The lab floors as well as the vertical circulation that connects them are organized to promote spontaneous collaboration and interaction between scientists. Each typical lab floor can accommodate up to eight principal researchers and their staff. And while some floors may initially house administrative and classroom areas, the modular design of the building and systems allow for easy conversion of the entire facility into research laboratories. The project is being designed to achieve LEED Silver Certification.

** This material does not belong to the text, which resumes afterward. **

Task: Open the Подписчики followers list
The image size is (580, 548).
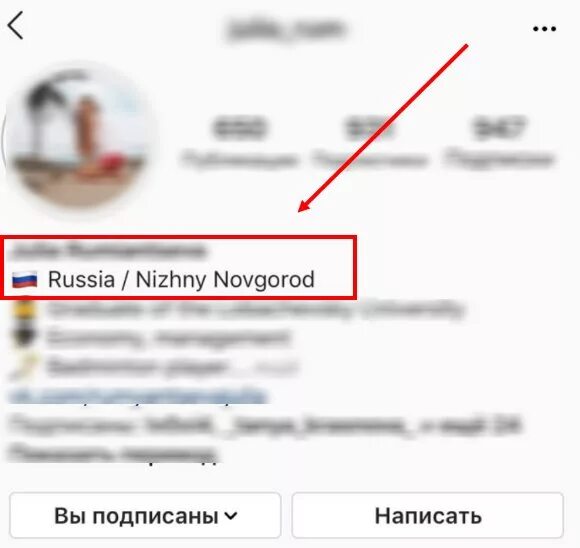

===Dallas Holocaust and Human Rights Museum===
The Dallas Holocaust and Human Rights Museum, in the West End district of downtown Dallas, was designed by Omniplan. The interior routes visitors through the museum's exhibition spaces in sequence, and the attached parking structure shares the dark brick exterior of the main building. The project received a 2022 AIA Dallas Built Design Honor Award.

==Awards==
Omniplan has received numerous design awards over the course of its history, including:

- 2000: The firm received the Architecture Firm Award from the Texas Society of Architects, the highest honor the Society can bestow on a firm.
- 2003: Omniplan was presented with the Pinnacle Award and named Firm of the Year by the International Interior Design Association.
- 2022: The Dallas Holocaust and Human Rights Museum received an AIA Dallas Built Design Honor Award.